Suicide rate on the rise in South Korea
South Korea may make farm chemicals less toxic and install more fences on the tops of tall buildings in order to cut down on the high suicide rate .
Actress Jeong Da-Bin and pop singer Yuni, two high-profile young women with successful careers, were both found hanged in the past few weeks, sparking concern in South Korea, which has the highest suicide rate of all Organisation for Economic Cooperation and Development (OECD) members.
Having seen its suicide rate double in less than a decade, the country will also set up more counseling centers and try to increase awareness of the risks of depression, according to a health official.

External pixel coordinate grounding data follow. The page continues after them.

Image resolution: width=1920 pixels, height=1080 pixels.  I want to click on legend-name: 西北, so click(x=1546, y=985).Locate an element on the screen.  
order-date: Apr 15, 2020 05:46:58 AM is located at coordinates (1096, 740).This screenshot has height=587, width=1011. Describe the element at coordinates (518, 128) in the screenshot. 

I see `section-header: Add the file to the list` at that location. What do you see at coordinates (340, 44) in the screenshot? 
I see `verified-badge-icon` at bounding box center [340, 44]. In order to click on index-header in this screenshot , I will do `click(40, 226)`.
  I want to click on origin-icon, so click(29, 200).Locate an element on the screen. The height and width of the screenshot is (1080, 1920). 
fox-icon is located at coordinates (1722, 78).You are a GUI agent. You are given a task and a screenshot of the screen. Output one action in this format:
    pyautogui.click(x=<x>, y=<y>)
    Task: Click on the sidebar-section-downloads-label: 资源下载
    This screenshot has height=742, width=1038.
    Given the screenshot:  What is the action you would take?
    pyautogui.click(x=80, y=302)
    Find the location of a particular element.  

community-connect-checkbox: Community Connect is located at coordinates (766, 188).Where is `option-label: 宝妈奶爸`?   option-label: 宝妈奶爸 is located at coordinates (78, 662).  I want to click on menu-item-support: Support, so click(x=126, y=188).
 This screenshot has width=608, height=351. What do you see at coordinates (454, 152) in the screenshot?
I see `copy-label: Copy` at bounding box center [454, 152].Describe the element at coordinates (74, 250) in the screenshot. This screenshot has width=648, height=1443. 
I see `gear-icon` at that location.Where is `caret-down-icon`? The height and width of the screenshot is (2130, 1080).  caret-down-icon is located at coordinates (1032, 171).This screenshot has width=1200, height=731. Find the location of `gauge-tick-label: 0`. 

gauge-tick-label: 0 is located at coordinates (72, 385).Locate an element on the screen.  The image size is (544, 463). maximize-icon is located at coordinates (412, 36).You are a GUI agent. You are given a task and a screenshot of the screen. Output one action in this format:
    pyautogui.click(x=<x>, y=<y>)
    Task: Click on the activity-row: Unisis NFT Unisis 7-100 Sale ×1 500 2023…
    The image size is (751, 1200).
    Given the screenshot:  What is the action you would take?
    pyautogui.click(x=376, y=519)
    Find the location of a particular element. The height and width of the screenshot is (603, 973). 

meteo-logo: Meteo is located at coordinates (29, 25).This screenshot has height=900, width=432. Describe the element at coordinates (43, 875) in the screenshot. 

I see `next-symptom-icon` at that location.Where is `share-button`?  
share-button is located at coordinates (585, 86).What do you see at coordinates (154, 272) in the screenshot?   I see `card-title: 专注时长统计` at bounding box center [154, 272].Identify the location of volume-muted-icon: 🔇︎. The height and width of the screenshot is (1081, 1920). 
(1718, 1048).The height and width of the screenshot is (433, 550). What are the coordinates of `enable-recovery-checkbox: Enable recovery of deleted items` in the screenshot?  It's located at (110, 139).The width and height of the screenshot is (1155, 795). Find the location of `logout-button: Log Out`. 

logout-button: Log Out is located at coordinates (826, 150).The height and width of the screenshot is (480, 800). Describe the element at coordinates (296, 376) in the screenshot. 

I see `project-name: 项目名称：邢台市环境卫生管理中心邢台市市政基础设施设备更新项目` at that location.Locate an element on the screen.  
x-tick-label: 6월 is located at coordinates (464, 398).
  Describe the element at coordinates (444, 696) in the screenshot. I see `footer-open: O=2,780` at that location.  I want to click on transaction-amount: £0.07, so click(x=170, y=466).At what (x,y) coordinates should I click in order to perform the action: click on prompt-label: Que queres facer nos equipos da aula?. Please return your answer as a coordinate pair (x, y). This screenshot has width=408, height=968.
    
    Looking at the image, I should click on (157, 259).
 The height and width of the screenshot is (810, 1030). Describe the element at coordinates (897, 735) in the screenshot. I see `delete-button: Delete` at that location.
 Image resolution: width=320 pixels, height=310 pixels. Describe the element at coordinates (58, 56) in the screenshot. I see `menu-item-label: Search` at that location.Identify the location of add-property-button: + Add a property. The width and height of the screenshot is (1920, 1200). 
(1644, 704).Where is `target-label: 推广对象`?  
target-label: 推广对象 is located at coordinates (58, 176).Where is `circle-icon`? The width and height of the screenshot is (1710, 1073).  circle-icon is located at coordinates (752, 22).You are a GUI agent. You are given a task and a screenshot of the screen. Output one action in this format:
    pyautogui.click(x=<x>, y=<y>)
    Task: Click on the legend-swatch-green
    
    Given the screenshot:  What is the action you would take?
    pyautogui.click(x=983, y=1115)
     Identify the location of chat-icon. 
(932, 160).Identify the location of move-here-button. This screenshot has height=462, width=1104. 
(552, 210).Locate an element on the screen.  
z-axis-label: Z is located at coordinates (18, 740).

"Also as a part of the campaign, we want to remove harmful Internet sites that may encourage suicide as well increase the number of our cyber counseling sites for young people, who favor this type of service," said ministry official Kim Gwon-chul.
In 2004, 24.2 South Korean per 100,000 citizens killed themselves, making suicide the fourth leading cause of death in the country, ahead of traffic accidents. There were 12,047 deaths by suicide in 2005.
South Korea's suicide rate is higher than Japan's and about double that in Canada, Norway or the United States, the government said.
One reason behind the increase in suicides may be a widening gap between the haves and the have-nots in South Korea, with poorer citizens more likely to kill themselves than the affluent, according to government data.